**Assignment:**
All entries that follow are to be written out verbatim.

[Collected data]
━━━━━━━━━━

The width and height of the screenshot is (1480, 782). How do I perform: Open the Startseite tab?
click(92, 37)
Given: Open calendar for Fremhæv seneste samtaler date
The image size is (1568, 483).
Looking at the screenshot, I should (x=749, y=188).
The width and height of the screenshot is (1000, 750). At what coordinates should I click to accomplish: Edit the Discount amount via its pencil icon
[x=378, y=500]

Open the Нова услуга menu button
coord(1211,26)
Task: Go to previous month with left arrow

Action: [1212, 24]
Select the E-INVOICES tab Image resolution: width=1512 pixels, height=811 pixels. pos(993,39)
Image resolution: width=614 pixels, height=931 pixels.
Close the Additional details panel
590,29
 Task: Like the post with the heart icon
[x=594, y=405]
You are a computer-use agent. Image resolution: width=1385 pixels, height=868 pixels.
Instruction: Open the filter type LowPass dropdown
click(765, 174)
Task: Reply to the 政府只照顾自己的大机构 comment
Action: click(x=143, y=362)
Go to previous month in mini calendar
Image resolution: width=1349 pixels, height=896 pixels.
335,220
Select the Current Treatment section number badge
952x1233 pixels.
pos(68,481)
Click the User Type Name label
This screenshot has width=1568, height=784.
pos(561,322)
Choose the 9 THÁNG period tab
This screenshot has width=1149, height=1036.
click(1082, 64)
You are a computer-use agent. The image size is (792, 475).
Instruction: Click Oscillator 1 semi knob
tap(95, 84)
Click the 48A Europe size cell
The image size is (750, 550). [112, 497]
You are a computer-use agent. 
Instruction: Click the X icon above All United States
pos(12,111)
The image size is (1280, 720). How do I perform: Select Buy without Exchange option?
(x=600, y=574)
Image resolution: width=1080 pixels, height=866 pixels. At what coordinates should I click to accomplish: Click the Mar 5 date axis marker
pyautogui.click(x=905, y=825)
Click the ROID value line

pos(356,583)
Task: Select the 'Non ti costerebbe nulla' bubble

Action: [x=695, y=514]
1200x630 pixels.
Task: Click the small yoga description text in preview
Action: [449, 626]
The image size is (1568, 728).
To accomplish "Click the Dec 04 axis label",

━━━━━━━━━━

**Exercise response:**
The width and height of the screenshot is (1480, 782). How do I perform: Open the Startseite tab?
click(92, 37)
Given: Open calendar for Fremhæv seneste samtaler date
The image size is (1568, 483).
Looking at the screenshot, I should (x=749, y=188).
The width and height of the screenshot is (1000, 750). At what coordinates should I click to accomplish: Edit the Discount amount via its pencil icon
[x=378, y=500]

Open the Нова услуга menu button
coord(1211,26)
Task: Go to previous month with left arrow

Action: [1212, 24]
Select the E-INVOICES tab Image resolution: width=1512 pixels, height=811 pixels. pos(993,39)
Image resolution: width=614 pixels, height=931 pixels.
Close the Additional details panel
590,29
 Task: Like the post with the heart icon
[x=594, y=405]
You are a computer-use agent. Image resolution: width=1385 pixels, height=868 pixels.
Instruction: Open the filter type LowPass dropdown
click(765, 174)
Task: Reply to the 政府只照顾自己的大机构 comment
Action: click(x=143, y=362)
Go to previous month in mini calendar
Image resolution: width=1349 pixels, height=896 pixels.
335,220
Select the Current Treatment section number badge
952x1233 pixels.
pos(68,481)
Click the User Type Name label
This screenshot has width=1568, height=784.
pos(561,322)
Choose the 9 THÁNG period tab
This screenshot has width=1149, height=1036.
click(1082, 64)
You are a computer-use agent. The image size is (792, 475).
Instruction: Click Oscillator 1 semi knob
tap(95, 84)
Click the 48A Europe size cell
The image size is (750, 550). [112, 497]
You are a computer-use agent. 
Instruction: Click the X icon above All United States
pos(12,111)
The image size is (1280, 720). How do I perform: Select Buy without Exchange option?
(x=600, y=574)
Image resolution: width=1080 pixels, height=866 pixels. At what coordinates should I click to accomplish: Click the Mar 5 date axis marker
pyautogui.click(x=905, y=825)
Click the ROID value line

pos(356,583)
Task: Select the 'Non ti costerebbe nulla' bubble

Action: [x=695, y=514]
1200x630 pixels.
Task: Click the small yoga description text in preview
Action: [449, 626]
The image size is (1568, 728).
To accomplish "Click the Dec 04 axis label",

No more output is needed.